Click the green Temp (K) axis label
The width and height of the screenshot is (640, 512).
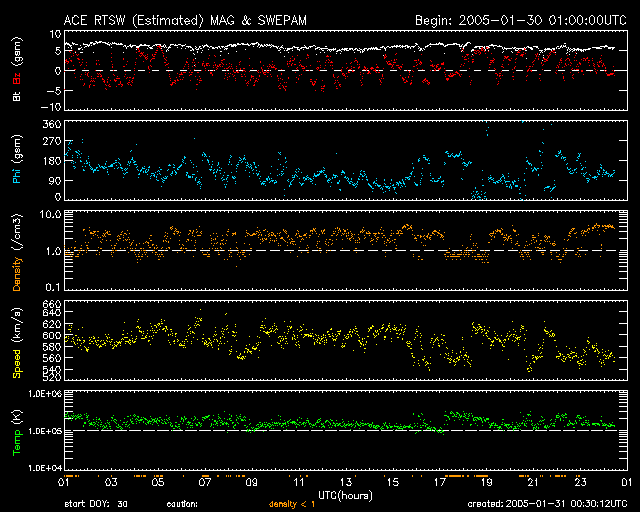pos(16,431)
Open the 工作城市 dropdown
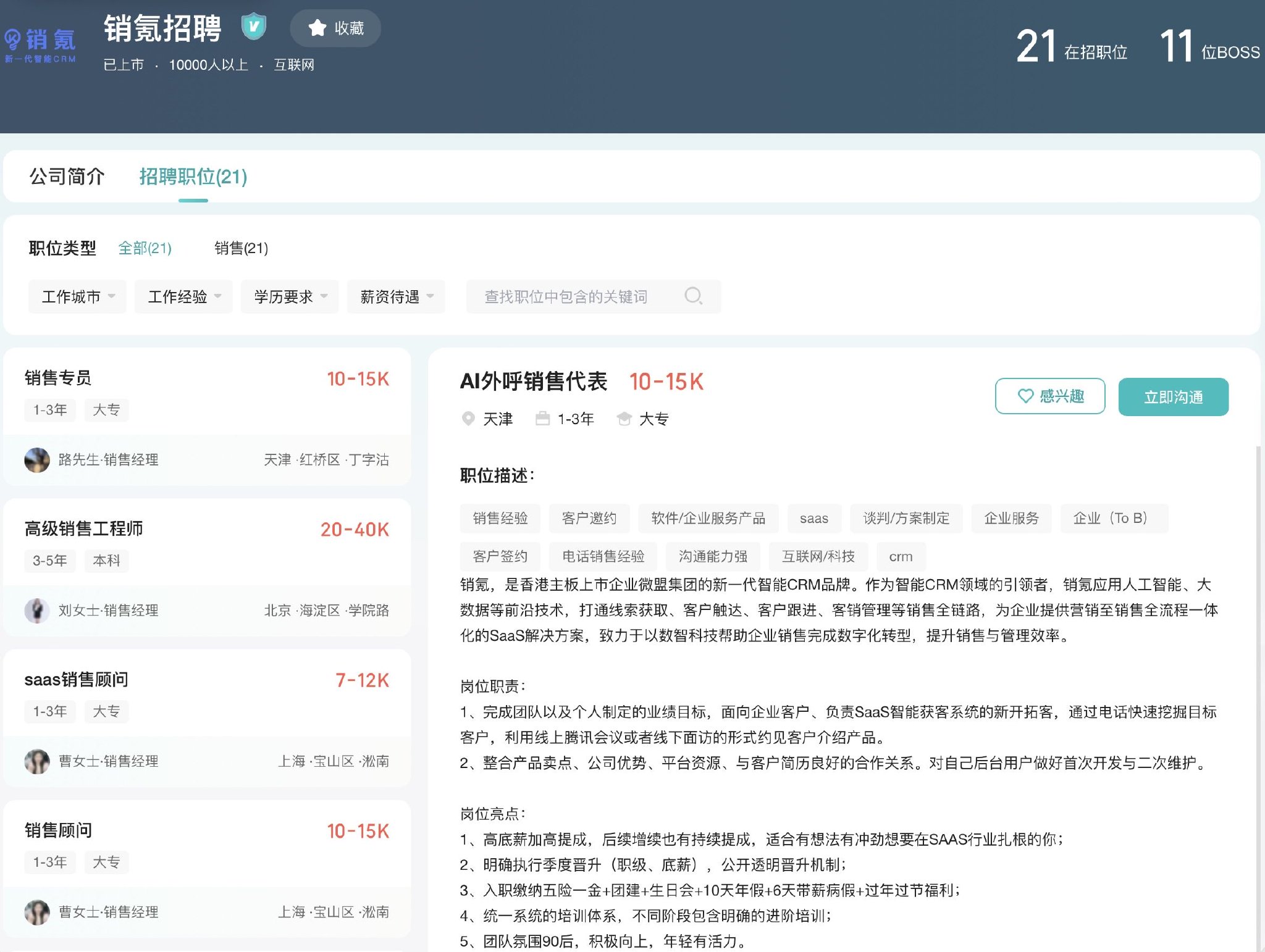The image size is (1265, 952). [77, 297]
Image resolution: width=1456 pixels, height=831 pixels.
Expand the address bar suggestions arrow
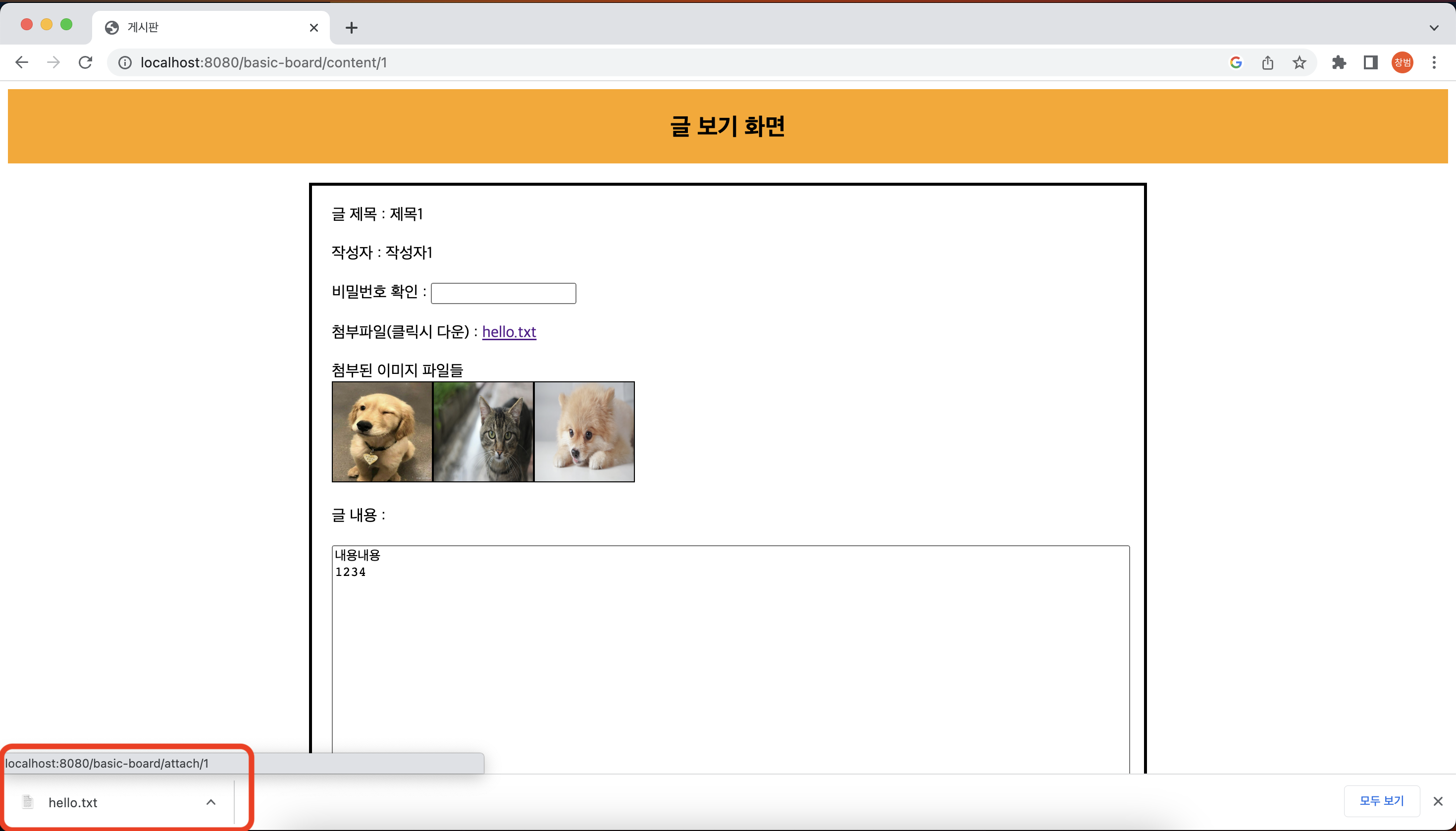point(1434,27)
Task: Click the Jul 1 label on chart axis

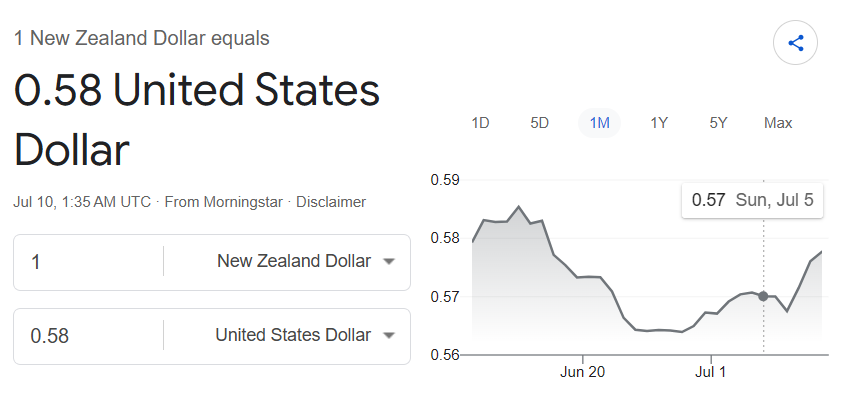Action: 711,372
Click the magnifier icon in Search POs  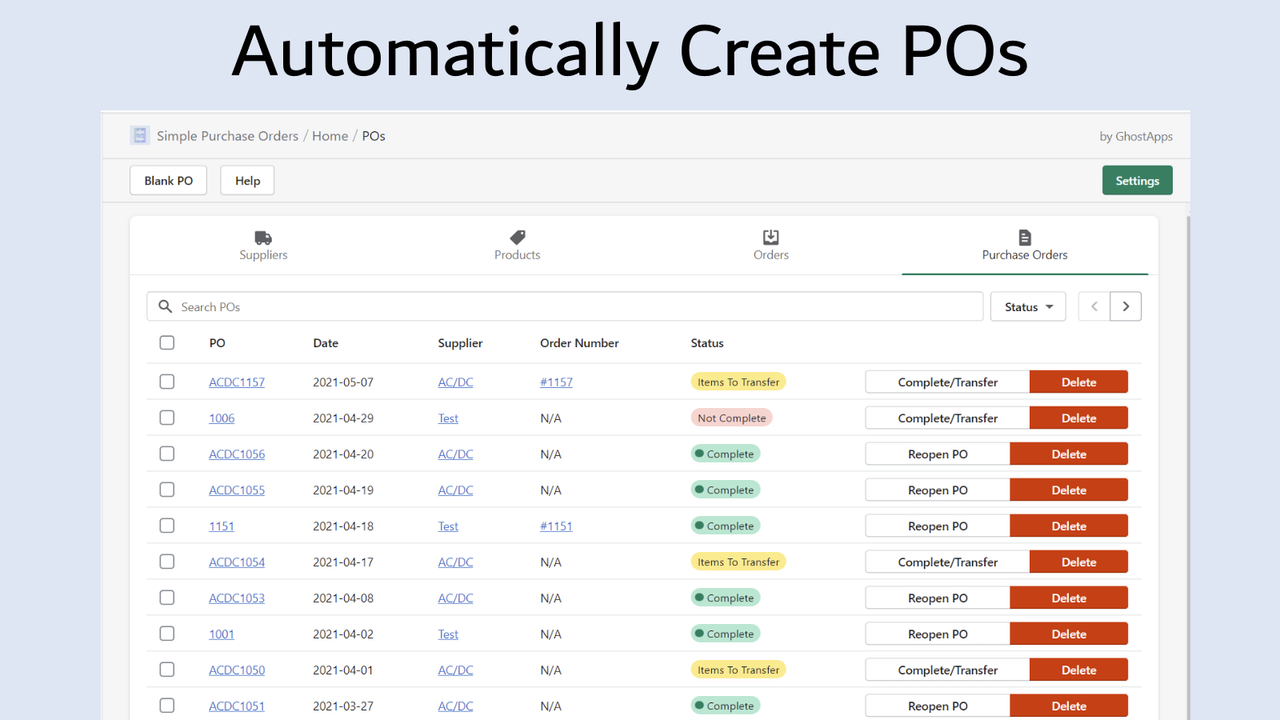(166, 307)
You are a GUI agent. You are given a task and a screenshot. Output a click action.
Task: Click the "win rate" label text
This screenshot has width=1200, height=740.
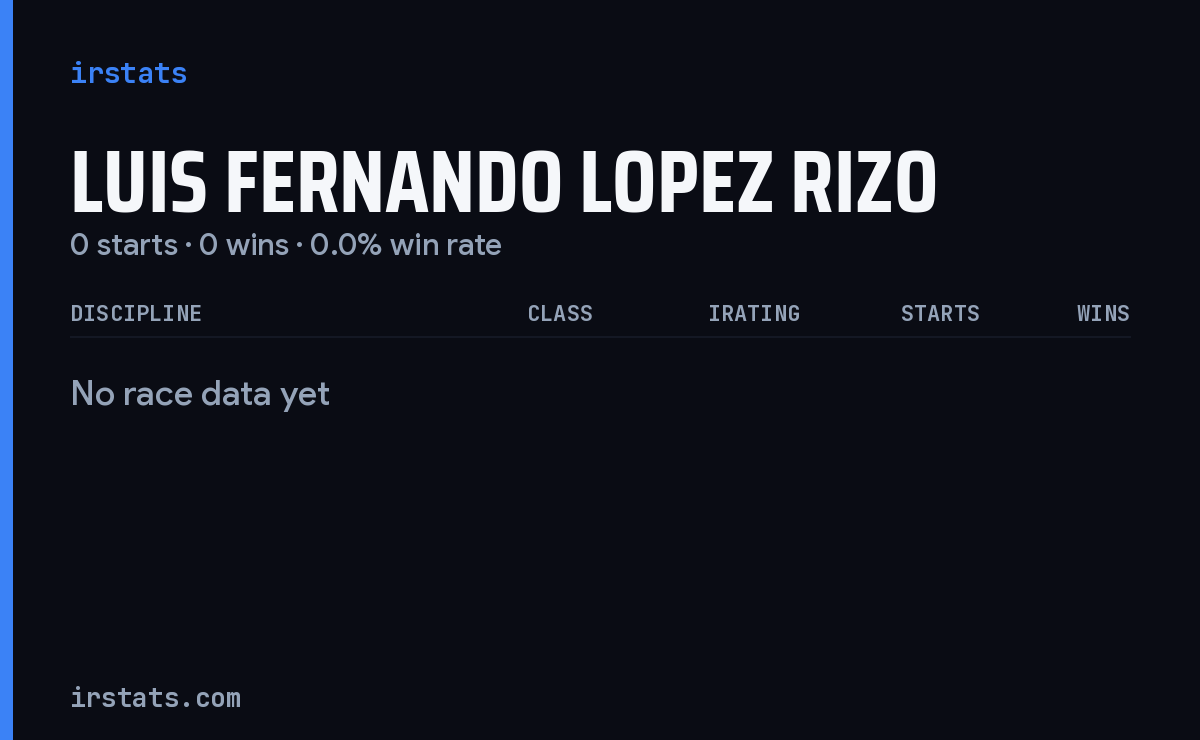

■ ■ ■

• **THE TASK**
Rewrite everything from the first of the lines down to the one containing "The image size is (1265, 952). [77, 297]", swapping "dropdown" for "menu" and keeping all else the same. Leave the pictures out of your answer.

• **RESPONSE BELOW**
Click the green Temp (K) axis label
The width and height of the screenshot is (640, 512).
pos(16,431)
Open the 工作城市 menu
The image size is (1265, 952). [77, 297]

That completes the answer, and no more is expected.